Çekerek Barajı'nda alabalık üretimine başlayan Tuncay Erol'u anlatan aşağıdaki metnin devamını, son cümlesinden sonra gelecek biçimde yazınız.

= Metin Parçası =
··········
Yozgat’ın ortasında, geniş ve dingin bozkırın sessizliğine kulağınızı verirseniz, aslında güçlü bir hikâyenin fısıltılarını duyarsınız. Çekerek’te doğan bir başarı hikâyesi, tam da bu sessizlikten doğdu. Biraz cesaret, biraz sabır, biraz da toprağın, suyun ve insan emeğinin ortak diliyle yazıldı bu hikâye.
Bugün sizlere Arpaç Köyü’nden Tuncay Erol’un hikâyesini anlatmak istiyorum.
Yıllarca tarım ve hayvancılıkla yoğrulmuş bir hayat... Derken Çekerek Barajı'nın su tutmasıyla birlikte tarım arazilerinin sulara teslim oluşu... Birçokları için bu bir son olabilirdi. Ama Tuncay Erol için bu, yeni bir başlangıcın kapısı oldu. 2015 yılında, kendi imkânlarıyla baraja kurduğu birkaç kafesle başladı serüven. Yıllık 25 ton alabalık üretimi derken, devlet destekleriyle kafes sayısını 13’e çıkardı, üretimini ise 75 tona taşıdı.Bugün Çekerek Barajı'ndan çıkan bu emek dolu ürünler, Ege ve Karadeniz’de işleniyor ve oradan Avrupa sofralarına uzanıyor.
Tuncay Erol diyor ki:"Toprağımızı suya verdik, ama umudumuzu suyun içinde yeniden büyüttük. Balıkçılık sabır ister, doğayla dost olmayı ister. O zaman su da, toprak da emeğinizi karşılıksız bırakmaz."
··········
= Derlenen Malzeme =
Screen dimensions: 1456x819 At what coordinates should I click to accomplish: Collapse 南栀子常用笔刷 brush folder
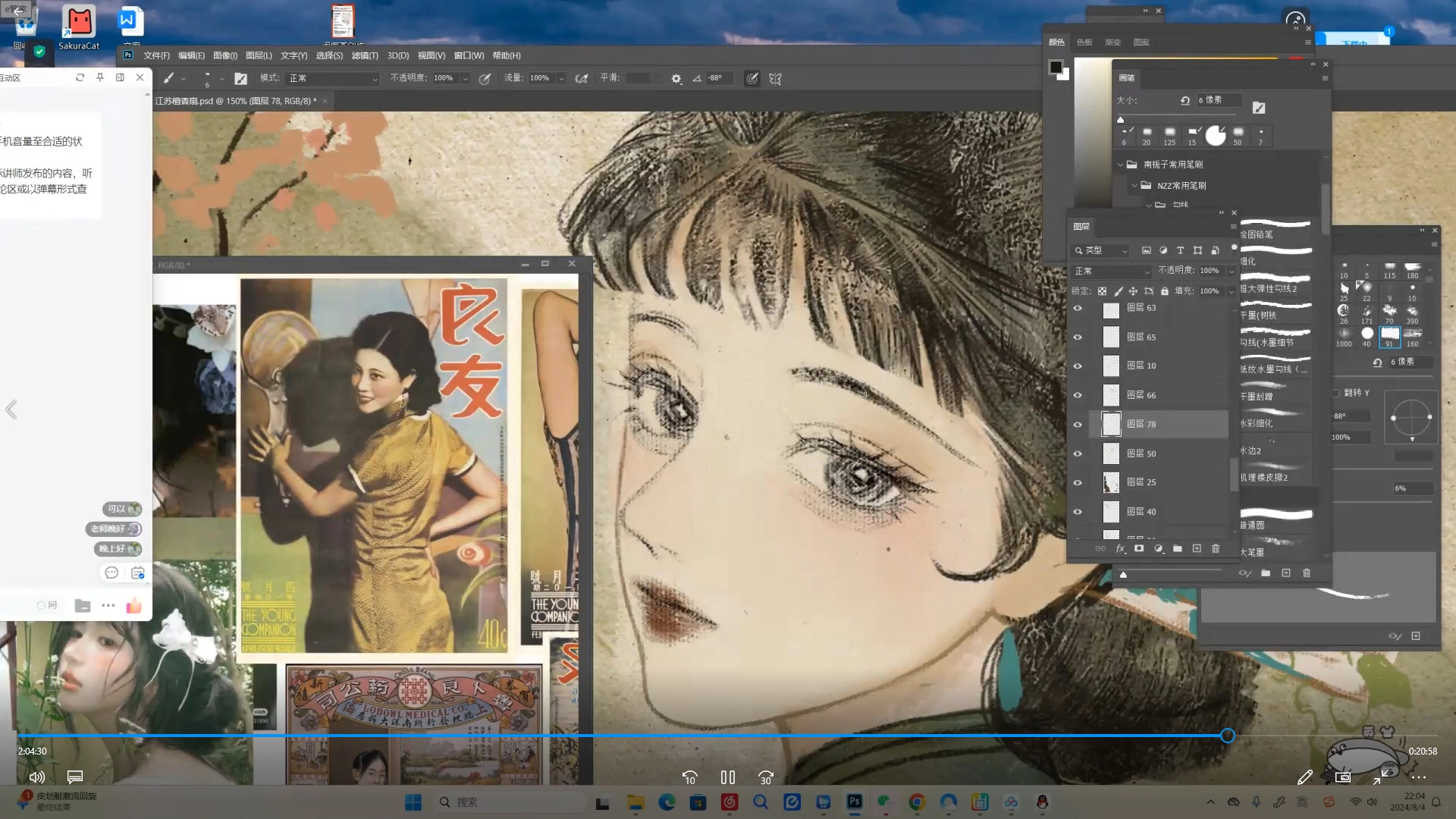pos(1121,165)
··········
= Alıştırma Sonucu =
Ne güzel özetlemiş değil mi? İşte gerçek girişimcilik budur. Bir kaybı avantaja çevirebilmek, zor zamanlarda bile doğayla el ele vererek yeniden üretebilmek... Şunu çok iyi biliyoruz ki artık kırsal kalkınma demek, sadece toprağa tohum atmak değil. Yenilikçi düşünce, girişimci ruh ve doğru destekler birleştiğinde, bozkırın ortasında bile Avrupa’ya açılan kapılar inşa edilebiliyor. Çekerek'teki bu örnek, bize hem kendi potansiyelimizin hem de doğru vizyonun nelere kadir olduğunu gösteriyor. "Çekerek, Anadolu’nun kalbinde, doğayla barışık üretim modelleriyle geleceğin kırsal kalkınma merkezlerinden biri olma yolunda güçlü adımlar atıyor."
Sular altında kalan umutların yeniden filizlenmesi, sadece bir köyün değil, bir bölgenin geleceğine de ışık tutuyor. Çekerek’te doğan bu cesaret hikâyesi, belki de Anadolu’da benzer dönüşümlerin habercisi olacak.
Sevgili okurlarım, bu hafta sizlerle bozkırın ortasında doğan bir girişimcilik mucizesini paylaştım.
Belki de hepimize küçük bir hatırlatma oldu bu hikâye: Umutsuzluk sularına kapılmak yerine, o suyun içinde yeni yollar aramak gerek.
Önümüzdeki hafta, kırsalda girişimciliğin farklı yüzlerine, yerel ekonomilerin yeniden canlanmasına, tarımdan küçük sanayiye, doğal kaynak kullanımından bölgesel markalaşmaya kadar pek çok umut verici gelişmeye birlikte göz atacağız. Anadolu’nun dört bir yanından başarı hikâyelerini paylaşarak, üretimin ve emeğin değerini hep birlikte keşfetmeye devam edeceğiz.
O zaman bir sonraki buluşmamızda, yeni umutların izinde yeniden görüşmek üzere. Kalın sağlıcakla, üretimin ve emeğin ışığında...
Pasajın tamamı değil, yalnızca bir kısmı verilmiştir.